● **PROBLEM TO WORK ON**
Copy out each line featuring the string "named" from the entries beneath.

● **DATA FOR PROCESSING**
====

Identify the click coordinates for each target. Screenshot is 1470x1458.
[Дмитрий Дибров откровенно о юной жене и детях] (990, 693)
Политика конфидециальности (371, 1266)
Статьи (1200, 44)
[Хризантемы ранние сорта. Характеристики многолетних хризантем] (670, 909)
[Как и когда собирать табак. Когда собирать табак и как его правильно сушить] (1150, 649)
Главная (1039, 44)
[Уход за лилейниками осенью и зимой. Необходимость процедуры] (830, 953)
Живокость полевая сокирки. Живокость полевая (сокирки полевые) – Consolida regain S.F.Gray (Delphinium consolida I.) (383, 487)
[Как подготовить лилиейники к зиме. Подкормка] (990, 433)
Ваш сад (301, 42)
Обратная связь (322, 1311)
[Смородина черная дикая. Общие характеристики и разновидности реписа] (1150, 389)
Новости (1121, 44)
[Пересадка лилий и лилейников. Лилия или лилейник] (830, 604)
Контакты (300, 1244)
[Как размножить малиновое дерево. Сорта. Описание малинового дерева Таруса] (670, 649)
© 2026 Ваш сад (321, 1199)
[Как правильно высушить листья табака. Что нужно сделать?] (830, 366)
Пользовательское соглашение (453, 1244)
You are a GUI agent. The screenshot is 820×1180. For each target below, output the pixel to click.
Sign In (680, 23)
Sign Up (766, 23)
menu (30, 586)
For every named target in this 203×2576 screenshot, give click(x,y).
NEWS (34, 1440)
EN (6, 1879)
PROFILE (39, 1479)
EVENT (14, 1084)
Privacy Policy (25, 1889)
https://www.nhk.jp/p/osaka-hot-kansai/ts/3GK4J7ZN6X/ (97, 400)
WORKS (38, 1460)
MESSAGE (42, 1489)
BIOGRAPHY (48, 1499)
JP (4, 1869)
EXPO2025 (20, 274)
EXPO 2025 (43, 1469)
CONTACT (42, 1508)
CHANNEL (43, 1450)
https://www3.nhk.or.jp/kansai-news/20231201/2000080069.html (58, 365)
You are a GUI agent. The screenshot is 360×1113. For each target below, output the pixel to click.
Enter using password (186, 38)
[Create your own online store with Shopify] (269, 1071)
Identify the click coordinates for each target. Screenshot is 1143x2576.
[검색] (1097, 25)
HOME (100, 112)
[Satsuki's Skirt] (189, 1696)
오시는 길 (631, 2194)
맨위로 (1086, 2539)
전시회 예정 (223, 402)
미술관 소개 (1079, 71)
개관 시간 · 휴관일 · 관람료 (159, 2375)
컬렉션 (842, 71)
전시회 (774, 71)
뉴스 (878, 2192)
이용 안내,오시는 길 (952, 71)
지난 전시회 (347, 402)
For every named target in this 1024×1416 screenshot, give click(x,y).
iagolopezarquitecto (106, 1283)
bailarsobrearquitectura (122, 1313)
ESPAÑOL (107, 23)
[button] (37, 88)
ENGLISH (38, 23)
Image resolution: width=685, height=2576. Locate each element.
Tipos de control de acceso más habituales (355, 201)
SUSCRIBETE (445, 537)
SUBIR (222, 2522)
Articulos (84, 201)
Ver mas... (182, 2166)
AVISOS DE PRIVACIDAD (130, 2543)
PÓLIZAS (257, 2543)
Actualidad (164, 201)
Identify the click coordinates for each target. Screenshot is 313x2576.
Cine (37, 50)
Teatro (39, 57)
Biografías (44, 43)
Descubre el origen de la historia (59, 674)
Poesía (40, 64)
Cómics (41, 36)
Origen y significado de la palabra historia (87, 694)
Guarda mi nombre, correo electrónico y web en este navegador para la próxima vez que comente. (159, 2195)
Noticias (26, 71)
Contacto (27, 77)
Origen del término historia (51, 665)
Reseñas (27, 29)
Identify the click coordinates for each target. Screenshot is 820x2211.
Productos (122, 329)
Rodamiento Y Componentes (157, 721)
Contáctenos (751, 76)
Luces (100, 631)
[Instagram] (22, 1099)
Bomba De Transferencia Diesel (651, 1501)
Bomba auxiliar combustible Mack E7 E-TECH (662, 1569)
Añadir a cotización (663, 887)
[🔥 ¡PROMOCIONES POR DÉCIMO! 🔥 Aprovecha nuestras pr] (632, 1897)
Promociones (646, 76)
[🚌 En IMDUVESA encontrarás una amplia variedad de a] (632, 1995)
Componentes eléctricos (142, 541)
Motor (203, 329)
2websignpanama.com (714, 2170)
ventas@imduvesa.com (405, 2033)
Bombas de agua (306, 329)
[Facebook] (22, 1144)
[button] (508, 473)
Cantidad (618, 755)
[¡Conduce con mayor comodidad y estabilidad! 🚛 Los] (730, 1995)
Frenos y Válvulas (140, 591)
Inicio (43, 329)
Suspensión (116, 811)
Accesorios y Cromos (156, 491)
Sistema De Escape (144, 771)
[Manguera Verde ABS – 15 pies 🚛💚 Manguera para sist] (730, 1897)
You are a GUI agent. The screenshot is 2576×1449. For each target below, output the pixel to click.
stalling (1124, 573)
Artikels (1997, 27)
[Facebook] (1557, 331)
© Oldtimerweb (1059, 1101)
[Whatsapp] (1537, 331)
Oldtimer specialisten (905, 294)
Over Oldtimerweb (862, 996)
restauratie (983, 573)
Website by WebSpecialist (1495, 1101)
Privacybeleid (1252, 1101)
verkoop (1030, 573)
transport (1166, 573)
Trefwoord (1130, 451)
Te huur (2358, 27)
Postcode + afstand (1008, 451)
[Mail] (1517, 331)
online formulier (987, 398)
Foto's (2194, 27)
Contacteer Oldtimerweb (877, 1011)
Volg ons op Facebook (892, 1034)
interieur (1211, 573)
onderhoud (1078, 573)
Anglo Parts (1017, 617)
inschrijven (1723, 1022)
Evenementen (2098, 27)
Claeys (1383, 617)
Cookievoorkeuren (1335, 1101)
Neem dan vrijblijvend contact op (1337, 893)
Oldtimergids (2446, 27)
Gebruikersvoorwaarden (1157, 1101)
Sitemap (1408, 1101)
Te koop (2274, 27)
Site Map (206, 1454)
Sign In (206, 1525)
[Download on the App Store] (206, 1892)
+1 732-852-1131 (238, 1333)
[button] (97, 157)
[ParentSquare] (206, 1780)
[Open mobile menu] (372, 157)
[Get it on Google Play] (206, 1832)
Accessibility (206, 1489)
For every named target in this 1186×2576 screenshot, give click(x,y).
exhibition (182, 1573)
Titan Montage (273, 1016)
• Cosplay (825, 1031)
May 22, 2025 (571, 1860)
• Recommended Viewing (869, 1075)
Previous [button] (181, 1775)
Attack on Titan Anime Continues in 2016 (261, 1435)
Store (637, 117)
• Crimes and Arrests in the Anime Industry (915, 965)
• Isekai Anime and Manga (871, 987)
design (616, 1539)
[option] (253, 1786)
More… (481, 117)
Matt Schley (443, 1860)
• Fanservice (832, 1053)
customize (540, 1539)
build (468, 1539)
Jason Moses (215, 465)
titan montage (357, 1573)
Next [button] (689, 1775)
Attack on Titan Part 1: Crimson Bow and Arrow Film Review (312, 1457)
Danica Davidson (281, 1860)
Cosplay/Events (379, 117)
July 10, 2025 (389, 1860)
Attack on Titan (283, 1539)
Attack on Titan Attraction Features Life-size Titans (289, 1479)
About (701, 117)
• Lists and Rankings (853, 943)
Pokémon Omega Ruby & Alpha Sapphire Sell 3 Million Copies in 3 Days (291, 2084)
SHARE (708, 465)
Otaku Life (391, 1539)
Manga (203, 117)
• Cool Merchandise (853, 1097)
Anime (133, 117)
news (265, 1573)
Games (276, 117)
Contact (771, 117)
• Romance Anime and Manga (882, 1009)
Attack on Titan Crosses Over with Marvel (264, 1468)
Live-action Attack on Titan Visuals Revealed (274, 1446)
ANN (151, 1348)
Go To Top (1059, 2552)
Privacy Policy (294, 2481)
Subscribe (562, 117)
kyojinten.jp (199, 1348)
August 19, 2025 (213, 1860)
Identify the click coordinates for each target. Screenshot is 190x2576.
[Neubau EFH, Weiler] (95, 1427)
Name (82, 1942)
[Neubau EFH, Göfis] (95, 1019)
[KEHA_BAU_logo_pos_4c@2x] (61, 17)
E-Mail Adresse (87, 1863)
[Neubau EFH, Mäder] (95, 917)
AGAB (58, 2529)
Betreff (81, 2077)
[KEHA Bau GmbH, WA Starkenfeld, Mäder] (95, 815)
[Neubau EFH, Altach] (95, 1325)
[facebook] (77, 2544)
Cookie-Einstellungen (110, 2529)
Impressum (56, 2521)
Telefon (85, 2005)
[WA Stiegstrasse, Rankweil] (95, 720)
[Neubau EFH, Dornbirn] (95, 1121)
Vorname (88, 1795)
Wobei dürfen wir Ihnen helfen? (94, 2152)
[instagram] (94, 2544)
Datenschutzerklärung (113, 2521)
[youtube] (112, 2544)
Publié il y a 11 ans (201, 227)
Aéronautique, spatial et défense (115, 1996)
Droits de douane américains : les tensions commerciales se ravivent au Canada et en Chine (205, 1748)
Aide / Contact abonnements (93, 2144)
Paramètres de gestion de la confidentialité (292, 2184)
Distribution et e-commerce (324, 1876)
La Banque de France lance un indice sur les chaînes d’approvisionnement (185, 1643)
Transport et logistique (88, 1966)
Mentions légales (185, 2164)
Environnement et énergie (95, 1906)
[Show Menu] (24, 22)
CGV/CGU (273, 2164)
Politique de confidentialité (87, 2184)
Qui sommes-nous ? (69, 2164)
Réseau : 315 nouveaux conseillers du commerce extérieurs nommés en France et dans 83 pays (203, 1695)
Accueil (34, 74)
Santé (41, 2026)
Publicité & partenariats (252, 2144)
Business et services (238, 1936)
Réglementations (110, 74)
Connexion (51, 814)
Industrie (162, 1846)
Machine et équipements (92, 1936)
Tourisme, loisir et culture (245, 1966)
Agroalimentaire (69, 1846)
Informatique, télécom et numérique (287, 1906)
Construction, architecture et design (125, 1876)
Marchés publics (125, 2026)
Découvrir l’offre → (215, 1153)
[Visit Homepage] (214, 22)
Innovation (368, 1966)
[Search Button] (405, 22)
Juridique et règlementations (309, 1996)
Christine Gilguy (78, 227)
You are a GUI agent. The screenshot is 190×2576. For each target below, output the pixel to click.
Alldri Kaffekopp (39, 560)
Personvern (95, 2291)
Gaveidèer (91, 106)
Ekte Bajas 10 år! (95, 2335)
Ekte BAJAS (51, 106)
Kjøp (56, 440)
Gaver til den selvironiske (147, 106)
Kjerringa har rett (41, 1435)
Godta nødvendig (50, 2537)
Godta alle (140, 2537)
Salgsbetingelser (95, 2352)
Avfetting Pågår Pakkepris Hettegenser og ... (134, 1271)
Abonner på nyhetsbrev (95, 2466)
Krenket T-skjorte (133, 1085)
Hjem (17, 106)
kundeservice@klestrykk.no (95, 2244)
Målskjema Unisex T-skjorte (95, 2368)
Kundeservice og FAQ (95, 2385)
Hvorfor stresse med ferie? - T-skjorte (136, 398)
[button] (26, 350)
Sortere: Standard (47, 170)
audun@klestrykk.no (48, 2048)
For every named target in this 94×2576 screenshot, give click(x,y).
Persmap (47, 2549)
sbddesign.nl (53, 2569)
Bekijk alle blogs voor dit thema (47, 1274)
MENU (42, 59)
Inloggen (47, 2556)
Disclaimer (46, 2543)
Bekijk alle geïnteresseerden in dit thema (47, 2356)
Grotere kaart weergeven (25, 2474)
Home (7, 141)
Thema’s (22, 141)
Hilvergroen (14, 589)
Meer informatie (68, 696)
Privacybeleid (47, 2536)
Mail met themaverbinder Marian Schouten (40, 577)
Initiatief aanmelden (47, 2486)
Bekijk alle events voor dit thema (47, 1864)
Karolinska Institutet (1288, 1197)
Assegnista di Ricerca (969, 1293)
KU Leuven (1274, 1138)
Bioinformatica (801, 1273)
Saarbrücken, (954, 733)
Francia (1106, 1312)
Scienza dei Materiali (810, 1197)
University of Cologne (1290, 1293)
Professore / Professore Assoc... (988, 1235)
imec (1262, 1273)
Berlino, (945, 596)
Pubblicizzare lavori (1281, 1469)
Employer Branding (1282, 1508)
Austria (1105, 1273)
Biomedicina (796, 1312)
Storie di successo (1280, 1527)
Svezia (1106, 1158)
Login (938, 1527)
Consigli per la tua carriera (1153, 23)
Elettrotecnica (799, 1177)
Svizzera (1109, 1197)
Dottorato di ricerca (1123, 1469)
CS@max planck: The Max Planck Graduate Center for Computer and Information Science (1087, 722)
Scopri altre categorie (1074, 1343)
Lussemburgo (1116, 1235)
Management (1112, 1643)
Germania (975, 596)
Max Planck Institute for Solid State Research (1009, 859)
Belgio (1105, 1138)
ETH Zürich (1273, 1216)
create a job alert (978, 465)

====

● **WRITTEN RESPONSE**
For every named target in this 203×2576 screenshot, give click(x,y).
For every named target in this 1024×1416 screenshot, give click(x,y).
For every named target in this 1186×2576 screenshot, give click(x,y).
For every named target in this 94×2576 screenshot, give click(x,y).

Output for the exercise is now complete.